* WORK ITEM
Pictures do not belong in the copy; retype the records below exactly.

Source records:
———

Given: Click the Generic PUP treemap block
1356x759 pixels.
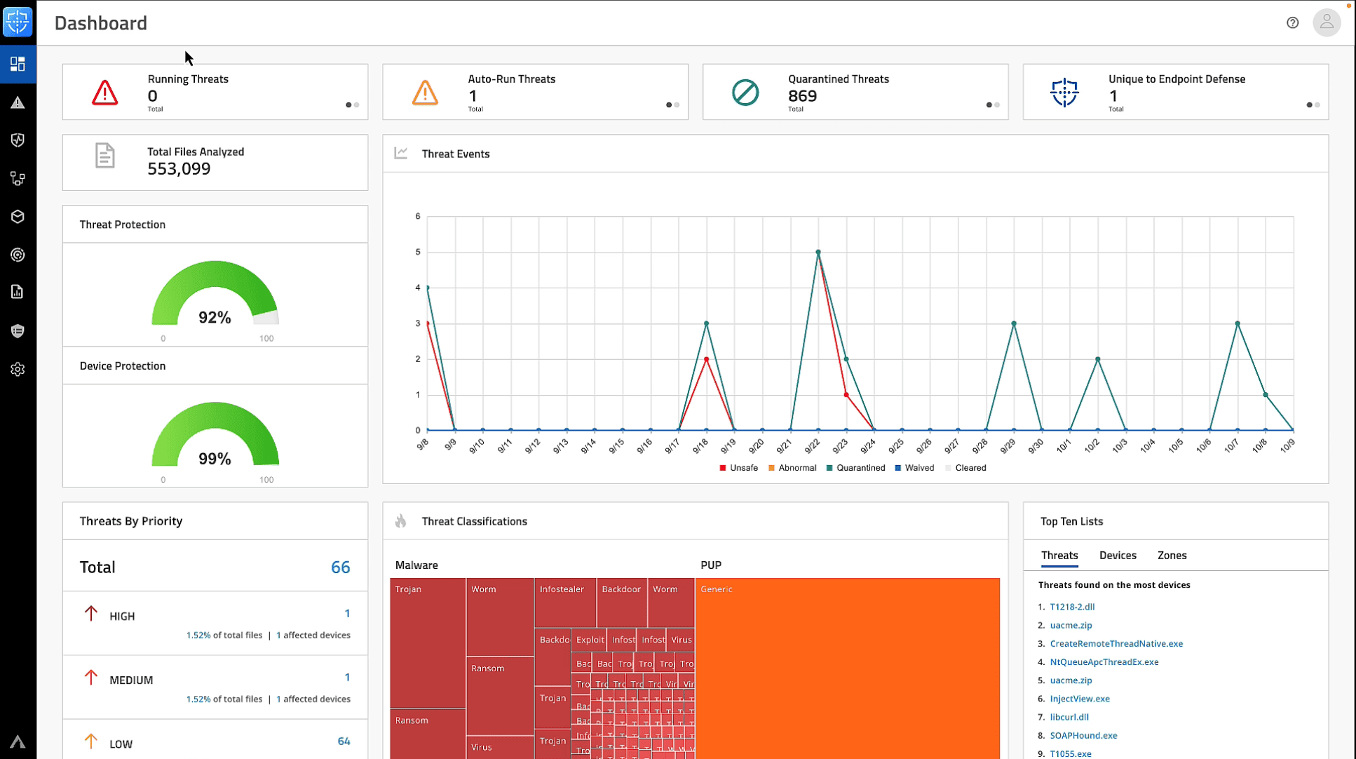Looking at the screenshot, I should pyautogui.click(x=847, y=666).
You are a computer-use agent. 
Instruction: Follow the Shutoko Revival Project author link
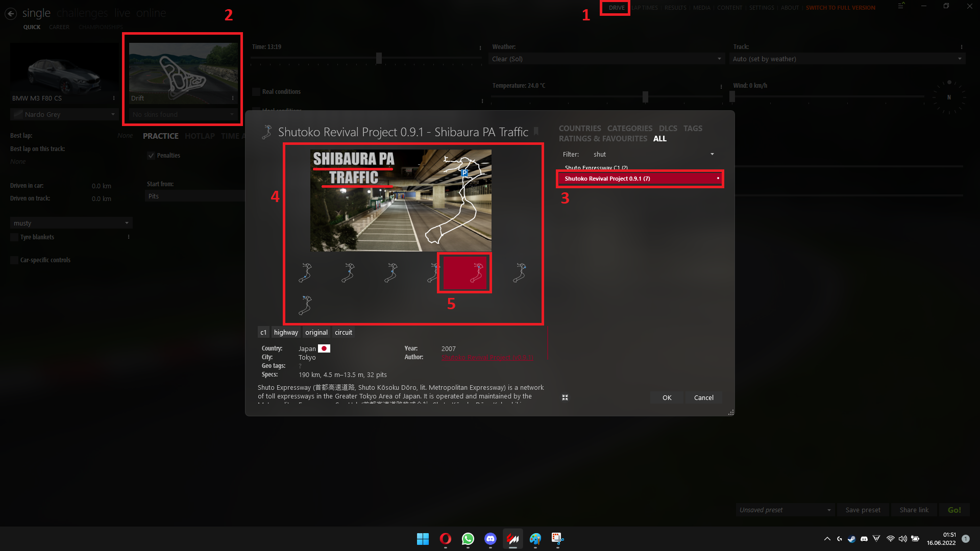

———

* WRITTEN SOLUTION
Given: Click the Generic PUP treemap block
1356x759 pixels.
Looking at the screenshot, I should pyautogui.click(x=847, y=666).
You are a computer-use agent. 
Instruction: Follow the Shutoko Revival Project author link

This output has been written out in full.